Start of THE INPUT
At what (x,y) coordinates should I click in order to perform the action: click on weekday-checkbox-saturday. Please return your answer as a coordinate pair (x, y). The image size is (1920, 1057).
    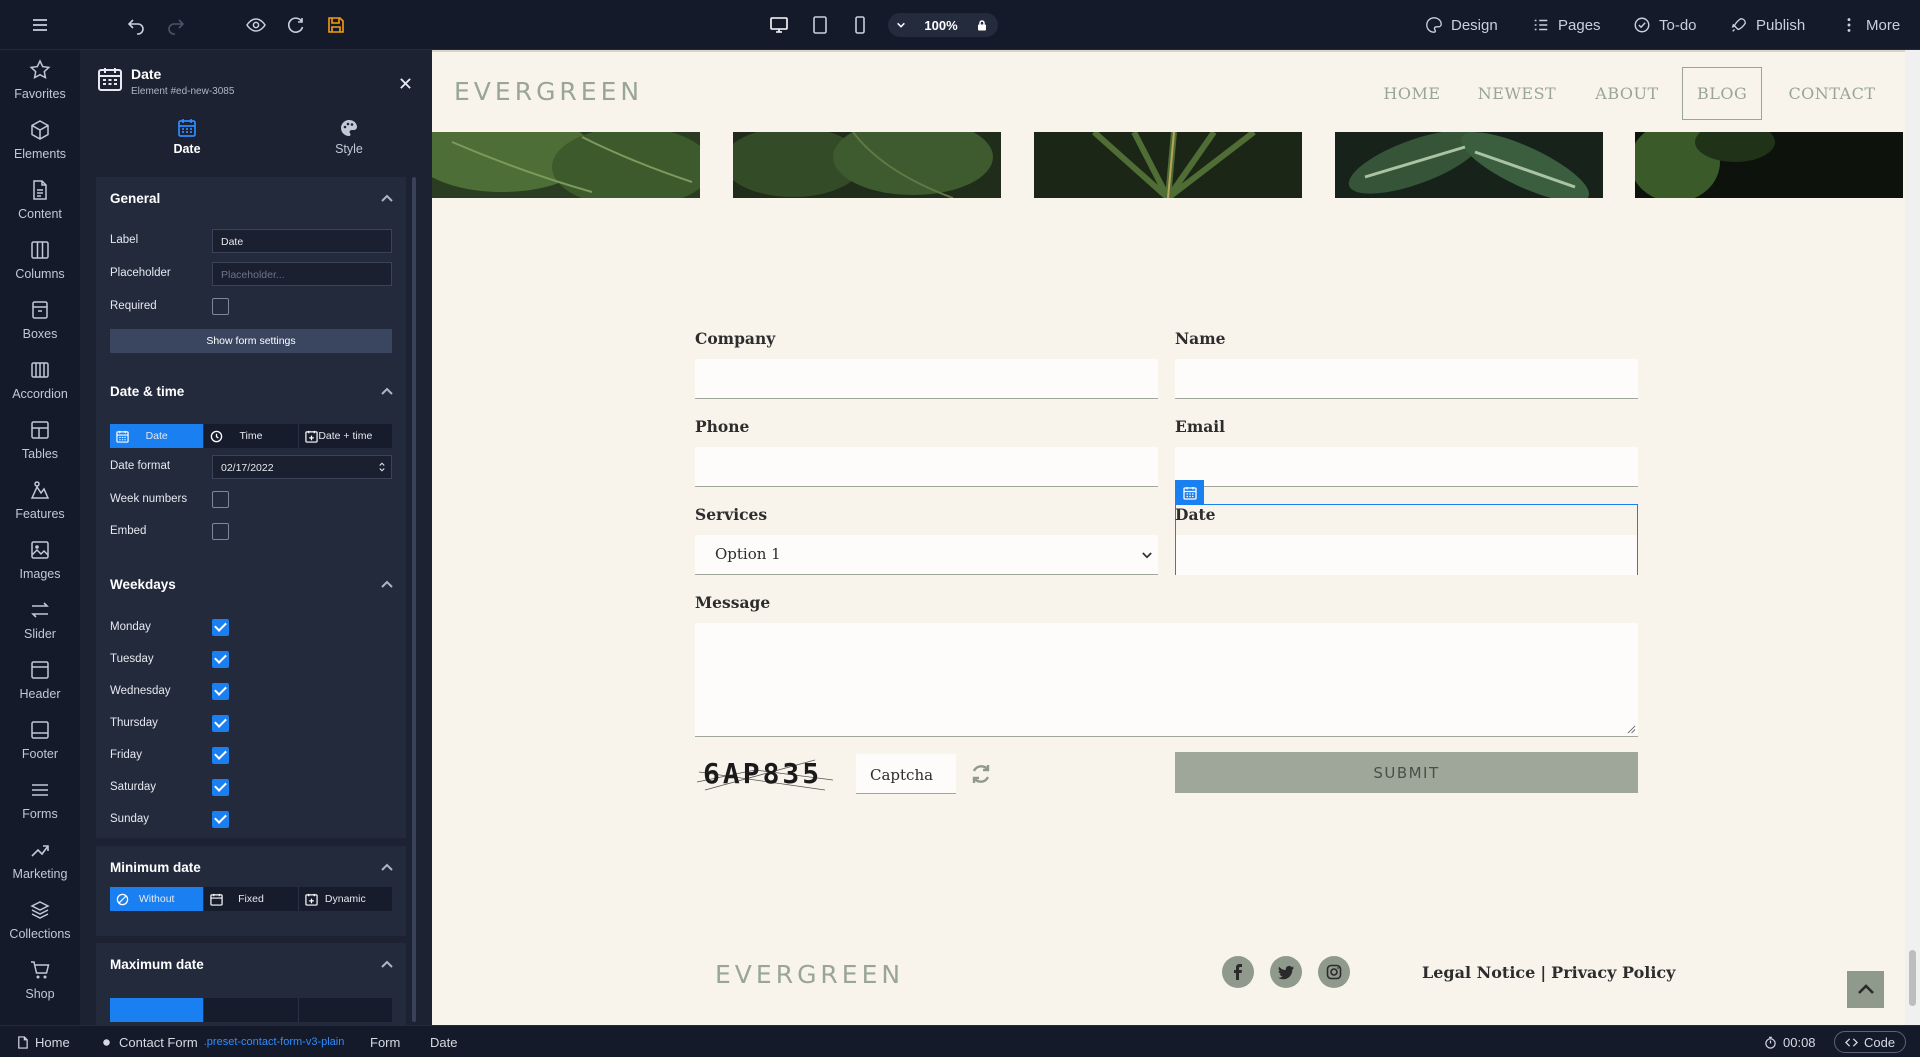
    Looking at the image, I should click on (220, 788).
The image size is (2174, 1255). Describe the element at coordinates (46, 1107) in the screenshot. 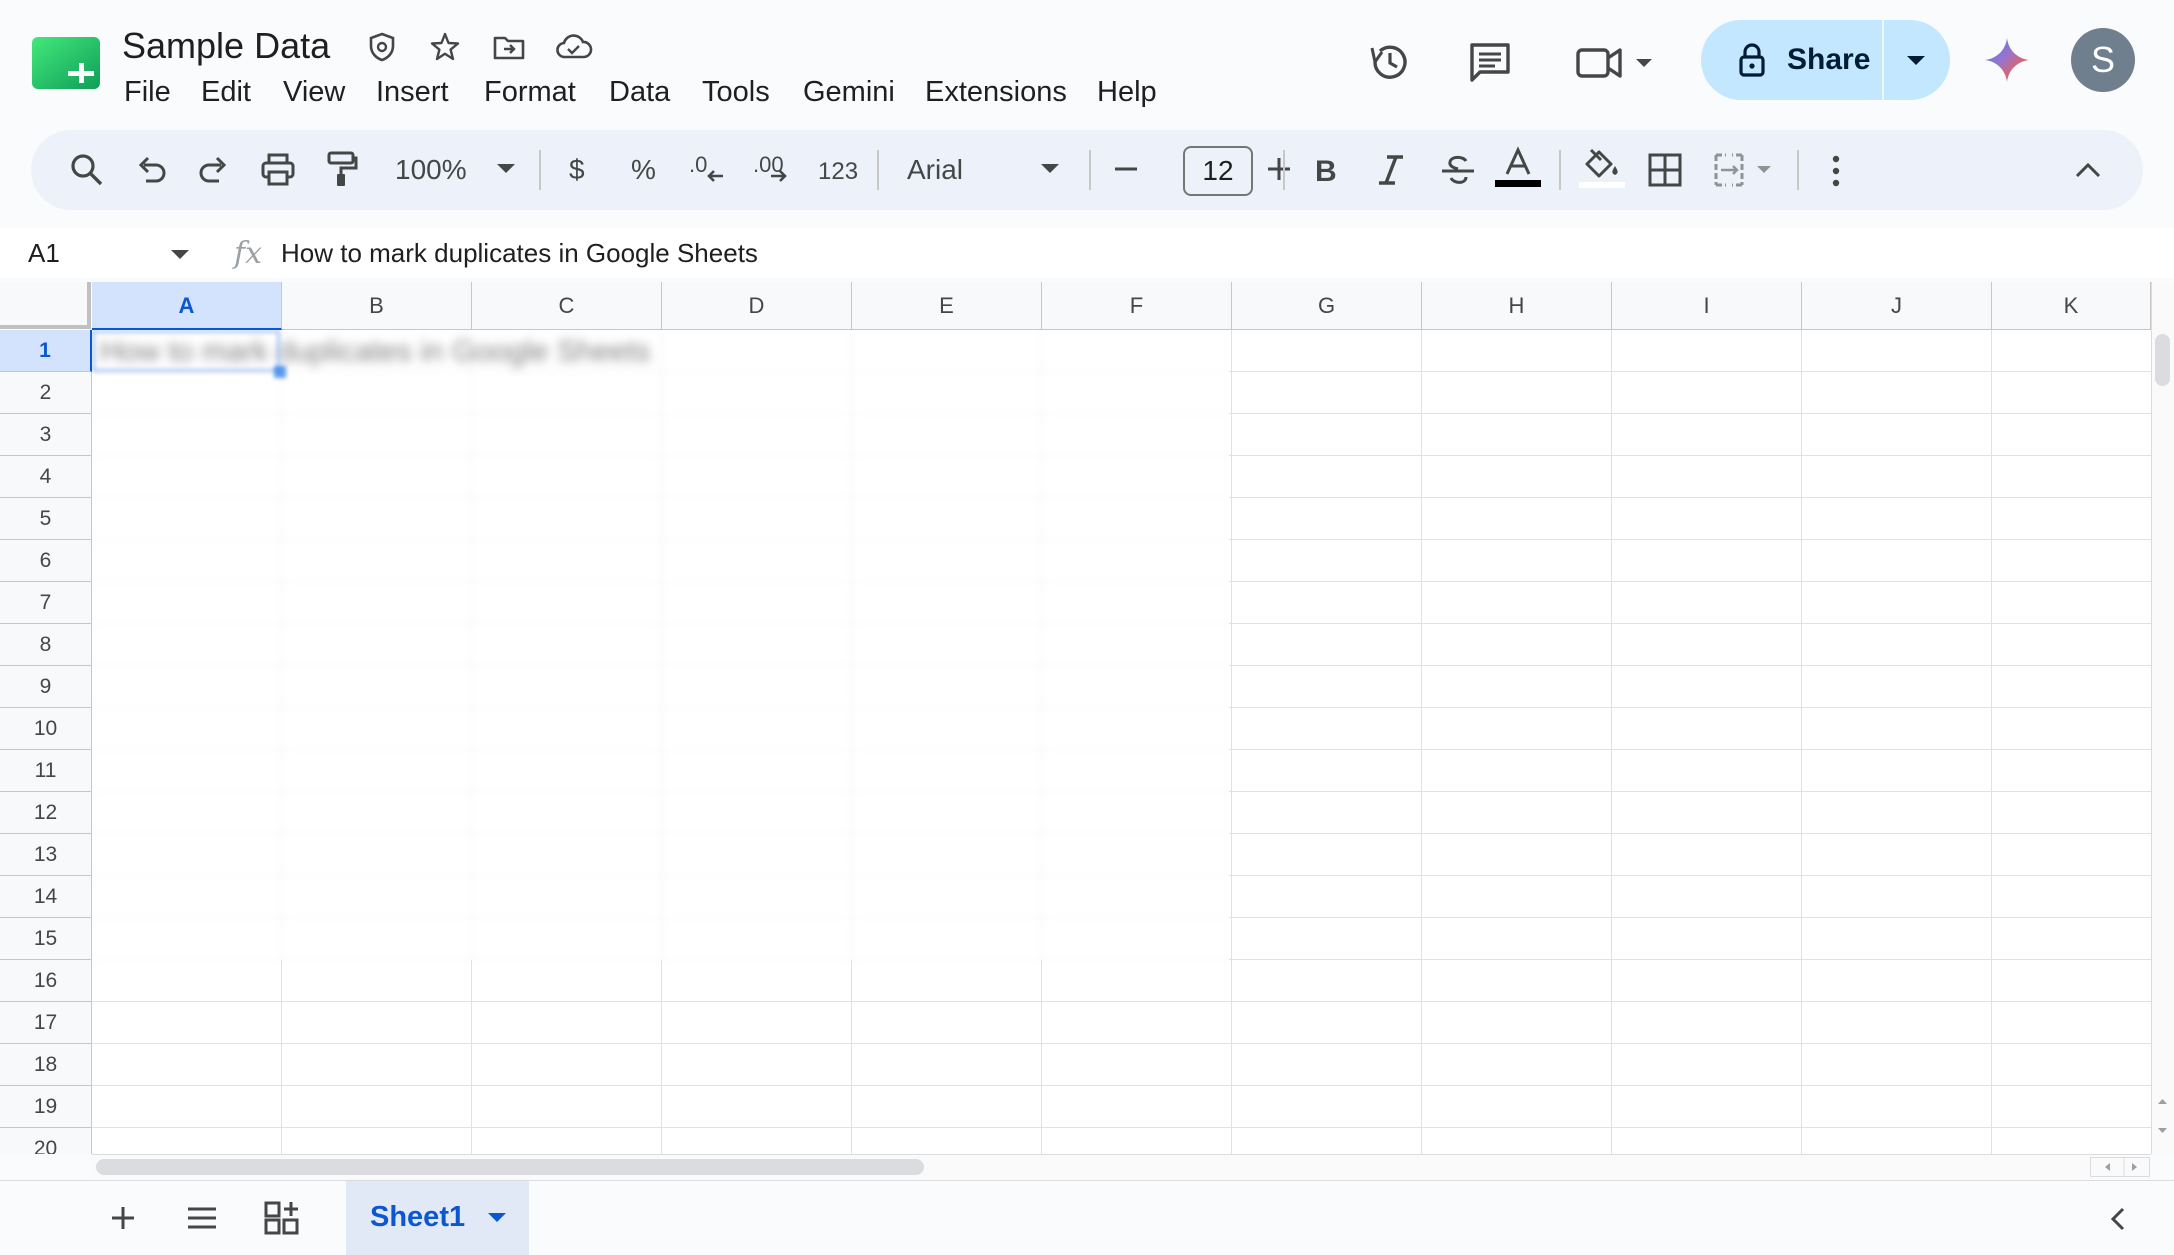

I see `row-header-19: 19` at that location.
End of THE INPUT
Start of THE INPUT
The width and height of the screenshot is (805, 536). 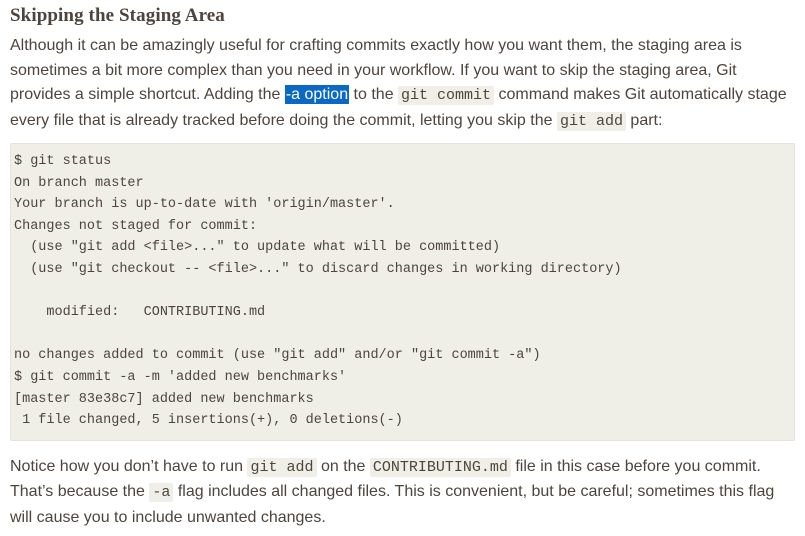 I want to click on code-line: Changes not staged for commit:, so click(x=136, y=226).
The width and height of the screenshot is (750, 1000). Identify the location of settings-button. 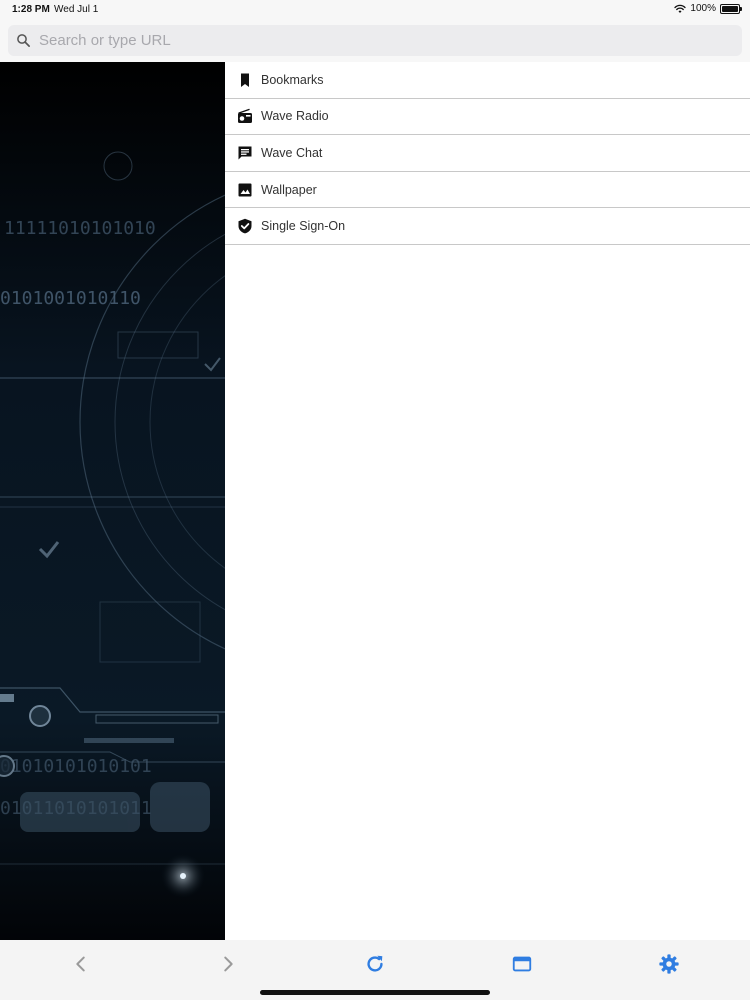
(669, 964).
End of THE INPUT
- [WHAT TO DO]
Output the lines again without any change, from the line containing "The image size is (2174, 1255)." through the line containing "at that location.", both included. Leave the pictures out of your answer.

- [SOLUTION BELOW]
The image size is (2174, 1255). Describe the element at coordinates (46, 1107) in the screenshot. 

I see `row-header-19: 19` at that location.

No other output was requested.